Domenica, 02 Giugno 2019 - 09:00 Comunicato 1318

Si è conclusa con un film di Ziad Doueiri la rassegna CINECONOMIA curata da Marco Onada e Andrea Landi
«L’insulto» riapre le ferite della guerra civile libanese

La rassegna CINECONOMIA, che si è soffermata con una proposta artistica di qualità sulle tematiche che caratterizzano il 14° Festival, si è conclusa ieri sera al Cinema Modena con la proiezione del film «L’insulto» del regista e sceneggiatore libanese Ziad Doueiri, candidato nel 2018 all'Oscar quale miglior film straniero e premiato al Festival di Venezia. La produzione che fa riferimento a ben cinque realtà nazionali (Libano, Francia, USA, Belgio e Cipro) mette in primo piano il problema dei nazionalismi esasperati, raccontando come un banale litigio possa trasformarsi in un regolamento di conti tra nazioni, culture e religioni diverse.

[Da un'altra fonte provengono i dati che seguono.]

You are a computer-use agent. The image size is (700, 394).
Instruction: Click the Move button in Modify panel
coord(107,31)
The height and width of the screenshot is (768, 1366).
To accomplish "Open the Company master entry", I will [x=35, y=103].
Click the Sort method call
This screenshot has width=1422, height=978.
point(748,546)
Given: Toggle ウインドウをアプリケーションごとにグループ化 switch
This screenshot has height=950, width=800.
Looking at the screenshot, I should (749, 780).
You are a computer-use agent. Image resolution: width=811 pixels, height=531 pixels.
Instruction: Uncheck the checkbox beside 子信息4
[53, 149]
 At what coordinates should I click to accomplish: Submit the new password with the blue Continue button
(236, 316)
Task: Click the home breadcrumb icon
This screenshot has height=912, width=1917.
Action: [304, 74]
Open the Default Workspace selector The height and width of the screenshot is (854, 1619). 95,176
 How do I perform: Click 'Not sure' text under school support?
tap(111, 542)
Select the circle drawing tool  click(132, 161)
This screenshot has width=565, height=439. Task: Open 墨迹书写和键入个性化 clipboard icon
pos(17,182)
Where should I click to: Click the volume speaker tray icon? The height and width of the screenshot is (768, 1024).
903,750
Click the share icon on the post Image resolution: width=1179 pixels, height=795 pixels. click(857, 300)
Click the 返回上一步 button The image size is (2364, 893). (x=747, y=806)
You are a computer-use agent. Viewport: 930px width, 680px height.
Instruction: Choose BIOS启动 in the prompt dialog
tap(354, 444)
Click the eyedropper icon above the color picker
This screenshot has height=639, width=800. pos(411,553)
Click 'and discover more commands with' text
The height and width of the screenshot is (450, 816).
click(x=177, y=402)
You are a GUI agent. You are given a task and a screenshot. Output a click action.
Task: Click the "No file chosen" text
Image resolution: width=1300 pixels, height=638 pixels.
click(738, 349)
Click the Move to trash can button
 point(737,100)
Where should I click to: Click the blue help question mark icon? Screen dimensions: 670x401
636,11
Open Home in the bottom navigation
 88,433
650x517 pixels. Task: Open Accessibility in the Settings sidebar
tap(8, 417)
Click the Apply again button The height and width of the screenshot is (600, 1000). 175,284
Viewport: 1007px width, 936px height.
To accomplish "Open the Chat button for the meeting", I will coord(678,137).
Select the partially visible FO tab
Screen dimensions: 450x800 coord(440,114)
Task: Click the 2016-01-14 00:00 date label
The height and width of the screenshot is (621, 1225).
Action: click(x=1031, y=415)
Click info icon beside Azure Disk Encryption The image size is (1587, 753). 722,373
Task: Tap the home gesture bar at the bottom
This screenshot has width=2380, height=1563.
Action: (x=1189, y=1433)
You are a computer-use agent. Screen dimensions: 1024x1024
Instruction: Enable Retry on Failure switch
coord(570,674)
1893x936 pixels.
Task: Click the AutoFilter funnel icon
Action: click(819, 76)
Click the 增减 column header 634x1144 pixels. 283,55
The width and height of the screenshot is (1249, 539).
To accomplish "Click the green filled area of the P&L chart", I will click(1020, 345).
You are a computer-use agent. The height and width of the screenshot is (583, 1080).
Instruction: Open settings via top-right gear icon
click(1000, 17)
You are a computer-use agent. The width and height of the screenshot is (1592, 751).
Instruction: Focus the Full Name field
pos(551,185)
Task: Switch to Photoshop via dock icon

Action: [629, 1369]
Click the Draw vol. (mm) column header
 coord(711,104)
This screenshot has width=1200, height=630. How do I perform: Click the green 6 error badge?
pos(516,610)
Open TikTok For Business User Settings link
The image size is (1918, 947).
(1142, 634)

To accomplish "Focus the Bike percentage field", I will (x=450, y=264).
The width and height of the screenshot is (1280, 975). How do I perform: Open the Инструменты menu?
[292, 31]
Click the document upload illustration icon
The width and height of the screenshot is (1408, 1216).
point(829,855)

«Sullo sfondo del film – ha spiegato in apertura di serata Andrea Landi – rimangono le cicatrici ancora ben aperte della guerra civile libanese (1975 – 1990) che ha provocato massacri e ha interessato una popolazione divisa fra la componente cristiano-maronita e la componente musulmana. Il messaggio del film fa riferimento in primo luogo alle cicatrici ancora visibili di questo conflitto civile e il regista mette in guardia sul fatto che un incidente piuttosto banale possa creare una situazione esplosiva con effetti a catena che riguardano i media, i partiti, la popolazione. Il film ci suggerisce che in situazioni di questo tipo non ci sono soluzioni facili; bisogna partire dagli individui, dalla consapevolezza del proprio passato e dalla rielaborazione di una memoria molto dolorosa nei rapporti con gli altri. “L’insulto” si caratterizza come un film processuale che vede coinvolti i due protagonisti in un momento di rielaborazione che tocca, fra gli altri, il tema dell’amnistia del 1990 che, secondo il regista, si è chiusa con un’amnesia complessiva. Di qui il suggerimento a lavorare invece sul ricordo, sulla coscienza critica e sulla capacità di recuperare – nei singoli prima ancora che nei partiti e nelle istituzioni – una memoria che possa far uscire da una situazione di stallo e di contrapposizione.»
Siamo a Beirut e tutto nasce da un banale litigio che ha per protagonisti Toni (Adel Karam), un meccanico libanese militante nella destra cristiana, e lo scrupoloso ingegnere capo cantiere Yasser (Kamel El Basha), profugo palestinese. Un tubo rotto, un battibecco e un insulto decisamente pesante rivolto da Toni a Yasser in momento di rabbia, innescano una spirale di azioni e reazioni che si riflette sulle vite private di entrambi con conseguenze drammatiche. E così una faccenda privata si trasforma in un conflitto che vede coinvolti interessi politici di rilevanza nazionale e sfocia in un processo che conduce alla formazione di due fazioni e alla riapertura di vecchie ferite. Nella contemporaneità de L'Insulto la guerra civile libanese, conclusasi militarmente nel 1990, appartiene al passato, ma basta questo banale incidente per dare nuovamente fuoco alle polveri e avviare un processo mediatico incandescente. La sceneggiatura si muove passando dalla sfera pubblica al momento privato e al dramma psicologico, con un passaggio all’aula del tribunale dove si susseguono continui colpi di scena, a cominciare dalla scoperta che i due avvocati delle controparti sono un padre e una figlia.